Traffic congestion in cities across the UK has got significantly worse over the past year, according to a new report.
The fourth annual Traffic Index from sat nav maker TomTom shows average journeys in 2013 took 27% longer than they would in free-flowing traffic – up from a 26% delay in 2012.
Traffic jams in 10 out of Britain’s 17 biggest cities have become worse over the past 12 months – in London, Brighton, Sheffield, Nottingham, Leicester, Birmingham, Portsmouth, Cardiff, Belfast and Southampton.
Congestion levels have also failed to improve in Edinburgh, Manchester, Liverpool, Newcastle and Glasgow.
The only two local Councils who can congratulate themselves are Leeds-Bradford and Bristol where congestion is down.
The report also suggests that drivers using rat runs may actually be making their journeys slower. The data shows that local roads have twice as much lost travel time (32%) as main roads (15%).
And British commuters are now spending 10 working days a year stuck in traffic, up from nine days a year ago.
The TomTom Traffic Index shows that Belfast remains the most congested city in the UK, with journey times 36% slower than free-flow traffic throughout the day – peaking at 78% longer in the morning rush hour and 75% in the evening.
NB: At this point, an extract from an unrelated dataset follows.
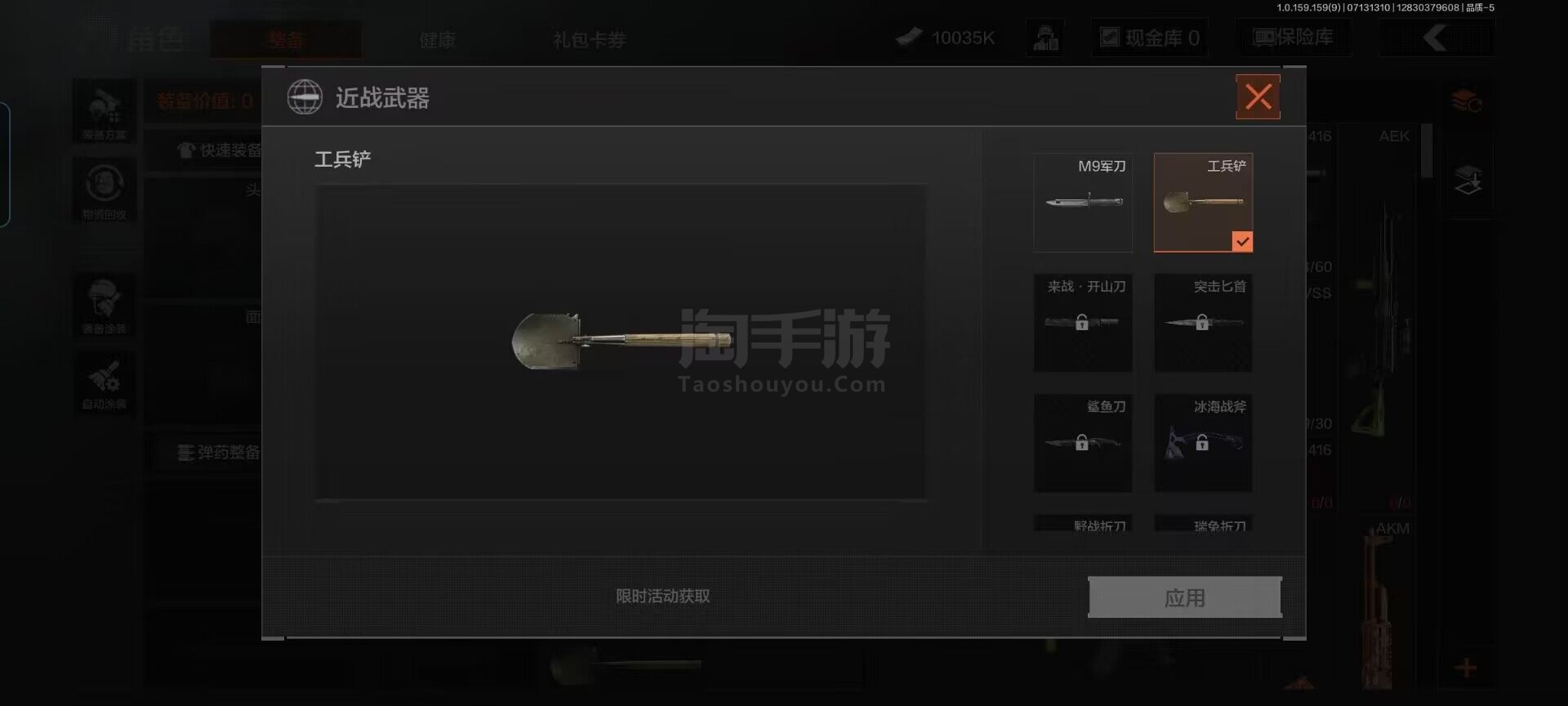Open the 现金库 cash vault
The height and width of the screenshot is (706, 1568).
point(1150,38)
Second is London with journey times 34% slower, rising to 63% in the evening peak. Close behind is the Scottish capital Edinburgh, where travelling during the morning rush hour takes 60% longer than usual.
Despite the slight drop, Bristol is still the fourth worst UK city for congestion, with traffic 32% slower than free-flow. Brighton (31%) is in fifth place.
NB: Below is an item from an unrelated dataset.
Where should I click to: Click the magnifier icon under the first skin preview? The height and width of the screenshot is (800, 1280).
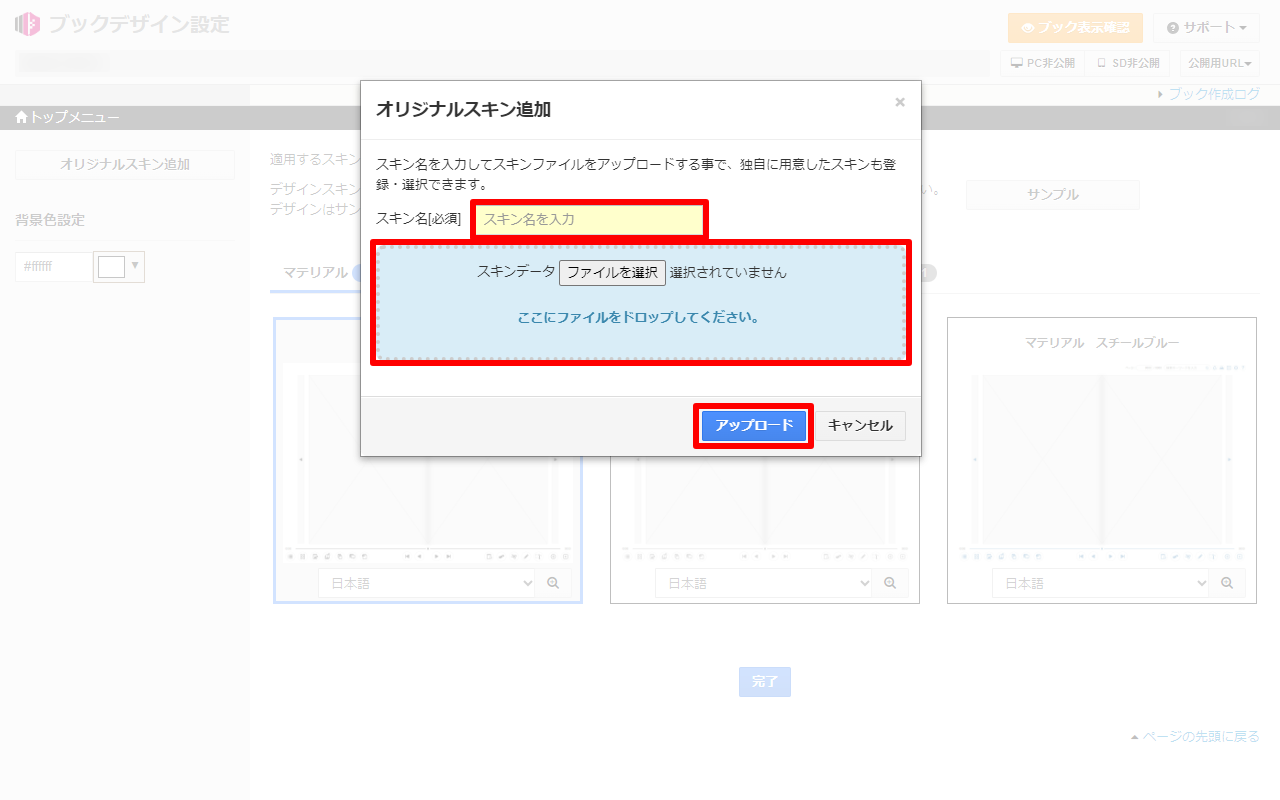(553, 583)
Sheffield (8th place) and Leicester (11th) have recorded the biggest increases in congestion over the past year.
Traffic expert TomTom analysed over ten trillion pieces of data worldwide to compile its traffic index, which showed that Moscow remains the most congested city globally with congestion at 74%, rising to road rage levels of 141% in the evening peak. Istanbul (62%) is in second place, followed by Rio de Janeiro (55%) – and that’s before the World Cup invasion!
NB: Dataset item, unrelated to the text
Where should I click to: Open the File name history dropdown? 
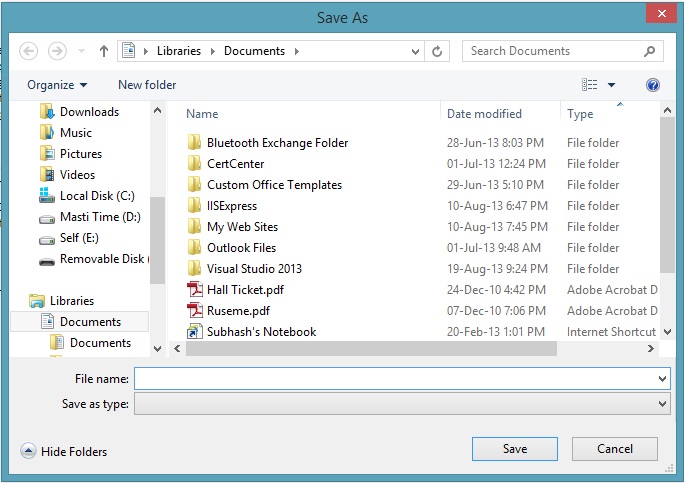(x=663, y=379)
“Traffic congestion is nothing new, and continues to be a global challenge,” commented Harold Goddijn, CEO of TomTom. “The traditional responses to congestion – such as building new roads or widening existing ones – are no longer proving to be effective.
“Real time traffic information can help drivers find the quickest shortcut on their journey, and assist governments to make smarter decisions to improve traffic flow for their cities,” he said.
It is estimated that time lost as a result of traffic congestion costs the UK economy £2 billion a year and the situation is set to get worse despite a £28 billion plan for road improvements in the UK. The Government has forecast four million more drivers on UK roads by 2030 and that, by 2040, the volume of traffic will have risen by 40%.
The TomTom Traffic Index is the only global measurement of traffic congestion comparing travel times during non-congested hours with travel times in peak hours experienced by passenger vehicles. The Index takes into account local roads, main roads and motorways, across 180 cities in six continents.